L’indemnité due en cas de perte totale n’est pas liée au prix d’acquisition de la voiture, mais à la valeur du véhicule ou à sa valeur de remplacement.

Or, ainsi que le fait valoir l’assureur, le véhicule a été acquis par M. [W] [O] en l’état sans contrôle technique, cet examen ayant été effectué après la réparation pratiquée le 3 décembre 2018 qui a consisté dans le remplacement des deux turbos, les pièces, d’occasion, étant fournies par le client. Enfin, lorsqu’il a déposé plainte pour l’incendie de son véhicule, M. [W] [O] a déclaré qu’il avait déposé sa voiture à [Localité 6] afin qu’elle soit dépannée car elle ne démarrait plus.

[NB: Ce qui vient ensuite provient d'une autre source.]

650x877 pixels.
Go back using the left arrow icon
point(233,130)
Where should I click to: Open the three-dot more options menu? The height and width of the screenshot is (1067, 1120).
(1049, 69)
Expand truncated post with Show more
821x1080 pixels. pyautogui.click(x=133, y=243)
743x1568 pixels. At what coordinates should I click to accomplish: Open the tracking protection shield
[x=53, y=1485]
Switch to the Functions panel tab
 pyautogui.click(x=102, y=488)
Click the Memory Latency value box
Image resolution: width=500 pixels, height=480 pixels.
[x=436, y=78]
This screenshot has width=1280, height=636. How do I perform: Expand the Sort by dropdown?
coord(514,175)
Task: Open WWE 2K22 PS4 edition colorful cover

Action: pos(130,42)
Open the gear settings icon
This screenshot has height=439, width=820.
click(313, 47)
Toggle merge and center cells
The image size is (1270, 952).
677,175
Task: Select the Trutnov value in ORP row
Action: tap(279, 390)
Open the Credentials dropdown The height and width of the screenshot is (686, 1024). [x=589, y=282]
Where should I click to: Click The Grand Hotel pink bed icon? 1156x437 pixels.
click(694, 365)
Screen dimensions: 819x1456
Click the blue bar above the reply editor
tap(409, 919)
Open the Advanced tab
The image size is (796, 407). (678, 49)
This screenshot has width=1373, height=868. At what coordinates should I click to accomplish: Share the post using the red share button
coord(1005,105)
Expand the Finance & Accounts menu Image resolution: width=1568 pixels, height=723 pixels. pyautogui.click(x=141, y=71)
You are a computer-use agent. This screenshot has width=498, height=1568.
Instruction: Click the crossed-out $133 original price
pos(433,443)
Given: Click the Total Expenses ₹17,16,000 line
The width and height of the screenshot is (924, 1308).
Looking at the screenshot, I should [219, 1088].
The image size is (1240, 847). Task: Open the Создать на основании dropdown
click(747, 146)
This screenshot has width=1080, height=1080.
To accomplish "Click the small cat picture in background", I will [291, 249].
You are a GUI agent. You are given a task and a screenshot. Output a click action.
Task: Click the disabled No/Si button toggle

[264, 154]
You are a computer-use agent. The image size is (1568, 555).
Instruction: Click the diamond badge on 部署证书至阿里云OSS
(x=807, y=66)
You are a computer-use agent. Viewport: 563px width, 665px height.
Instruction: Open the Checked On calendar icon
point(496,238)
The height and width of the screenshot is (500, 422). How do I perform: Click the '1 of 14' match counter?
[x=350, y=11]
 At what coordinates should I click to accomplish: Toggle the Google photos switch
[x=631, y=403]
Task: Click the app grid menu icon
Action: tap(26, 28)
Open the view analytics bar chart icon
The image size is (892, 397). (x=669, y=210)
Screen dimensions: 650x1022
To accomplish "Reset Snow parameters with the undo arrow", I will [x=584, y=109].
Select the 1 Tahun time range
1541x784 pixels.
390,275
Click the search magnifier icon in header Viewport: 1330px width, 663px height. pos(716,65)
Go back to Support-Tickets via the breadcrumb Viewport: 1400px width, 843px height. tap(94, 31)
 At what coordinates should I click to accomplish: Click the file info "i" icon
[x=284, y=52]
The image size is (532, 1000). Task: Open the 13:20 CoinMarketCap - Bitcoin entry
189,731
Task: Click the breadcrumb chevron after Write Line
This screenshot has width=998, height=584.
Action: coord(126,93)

Il en résulte que le véhicule n’était pas en parfait état mécanique, ainsi que l’a indiqué l’enquêteur mandaté par l’assureur.

C’est pourquoi sera retenue la valeur de remplacement de 14’000 euros déterminée par l’expert de l’assureur, M. [W] [O] ne produisant aucune pièce qui contredise ce chiffrage et ne justifiant pas qu’il était garanti à hauteur de la valeur à neuf du véhicule, comme l’a retenu le premier juge.

C’est pourquoi le jugement sera confirmé en ce qu’il a condamné la MACIF à indemniser M. [O] et condamné la société d’assurance aux dépens, mais infirmé sur le surplus, disposition relative à l’article 700 du code de procédure civile comprise, l’indemnité étant réduite à la somme de 14’000 euros.

La société MACIF, partie perdante, supportera les dépens d’appel, ces derniers étant recouvrés selon les règles applicables en matière d’aide juridictionnelle. Pour des raisons tirées de l’équité, il ne sera pas fait application de l’article 700 du code de procédure civile.

PAR CES MOTIFS

La cour, statuant publiquement, contradictoirement et en dernier ressort

Confirme le jugement rendu par le tribunal judiciaire de Saint-Étienne le 19 janvier 2021 en ce qu’il a condamné la société d’assurance MACIF à indemniser [W] [O] de sa perte par incendie, et a condamné cette société aux dépens,

Le réformant sur le surplus, et statuant à nouveau,

Condamne la société d’assurance MACIF à payer la somme de 14’000 euros à M. [W] [O],

Condamne la société d’assurance MACIF aux dépens d’appel, ceux-ci étant recouvrés selon les règles applicables en matière d’aide juridictionnelle, et rejette les demandes des parties fondées sur l’article 700 du code de procédure civile.